Items from a dataset
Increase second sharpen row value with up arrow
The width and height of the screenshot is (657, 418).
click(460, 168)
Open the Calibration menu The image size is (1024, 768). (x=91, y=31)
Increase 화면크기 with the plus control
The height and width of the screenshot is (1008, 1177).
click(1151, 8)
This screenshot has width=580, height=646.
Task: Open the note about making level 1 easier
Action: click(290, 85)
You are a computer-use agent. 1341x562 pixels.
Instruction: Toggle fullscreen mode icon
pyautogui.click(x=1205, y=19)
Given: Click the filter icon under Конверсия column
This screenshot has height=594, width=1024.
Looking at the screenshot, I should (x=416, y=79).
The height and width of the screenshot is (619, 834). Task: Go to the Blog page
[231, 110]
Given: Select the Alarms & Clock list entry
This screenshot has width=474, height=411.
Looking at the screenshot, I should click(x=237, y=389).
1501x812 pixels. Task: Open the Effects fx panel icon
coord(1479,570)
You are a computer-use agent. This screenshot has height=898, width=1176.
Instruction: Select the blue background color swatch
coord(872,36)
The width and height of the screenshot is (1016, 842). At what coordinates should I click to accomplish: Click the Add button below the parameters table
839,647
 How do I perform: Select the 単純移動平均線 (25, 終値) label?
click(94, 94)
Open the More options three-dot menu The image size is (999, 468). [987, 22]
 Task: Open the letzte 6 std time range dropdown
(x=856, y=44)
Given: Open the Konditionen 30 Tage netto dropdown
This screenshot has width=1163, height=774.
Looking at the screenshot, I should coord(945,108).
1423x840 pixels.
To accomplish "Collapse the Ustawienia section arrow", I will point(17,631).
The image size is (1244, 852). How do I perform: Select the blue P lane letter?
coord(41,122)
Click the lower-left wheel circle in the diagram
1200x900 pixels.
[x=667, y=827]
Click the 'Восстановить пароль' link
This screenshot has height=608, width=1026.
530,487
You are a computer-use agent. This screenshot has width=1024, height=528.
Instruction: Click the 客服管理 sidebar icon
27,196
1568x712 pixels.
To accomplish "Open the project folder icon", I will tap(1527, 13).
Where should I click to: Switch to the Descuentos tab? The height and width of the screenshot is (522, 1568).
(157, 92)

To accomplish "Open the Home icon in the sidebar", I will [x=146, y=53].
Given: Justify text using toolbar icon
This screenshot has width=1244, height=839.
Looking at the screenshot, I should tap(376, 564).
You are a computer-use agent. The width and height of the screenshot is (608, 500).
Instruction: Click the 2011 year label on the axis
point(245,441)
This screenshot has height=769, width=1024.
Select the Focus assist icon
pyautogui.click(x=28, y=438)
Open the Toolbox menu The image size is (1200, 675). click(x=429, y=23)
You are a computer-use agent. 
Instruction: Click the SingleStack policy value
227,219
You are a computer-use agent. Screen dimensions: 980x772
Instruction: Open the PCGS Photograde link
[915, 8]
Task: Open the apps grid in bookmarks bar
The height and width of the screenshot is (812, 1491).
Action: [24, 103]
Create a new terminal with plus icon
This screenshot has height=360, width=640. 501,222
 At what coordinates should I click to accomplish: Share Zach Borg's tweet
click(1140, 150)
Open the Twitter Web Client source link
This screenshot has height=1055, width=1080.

» **Task directions**: The lines above that hold the string "agent" are to be located and copied.

» **Response to this exercise**:
You are a computer-use agent. 1341x562 pixels.
You are a computer-use agent. This screenshot has height=898, width=1176.
You are a computer-use agent. This screenshot has width=1024, height=528.
You are a computer-use agent. The width and height of the screenshot is (608, 500).
You are a computer-use agent. 
You are a computer-use agent. Screen dimensions: 980x772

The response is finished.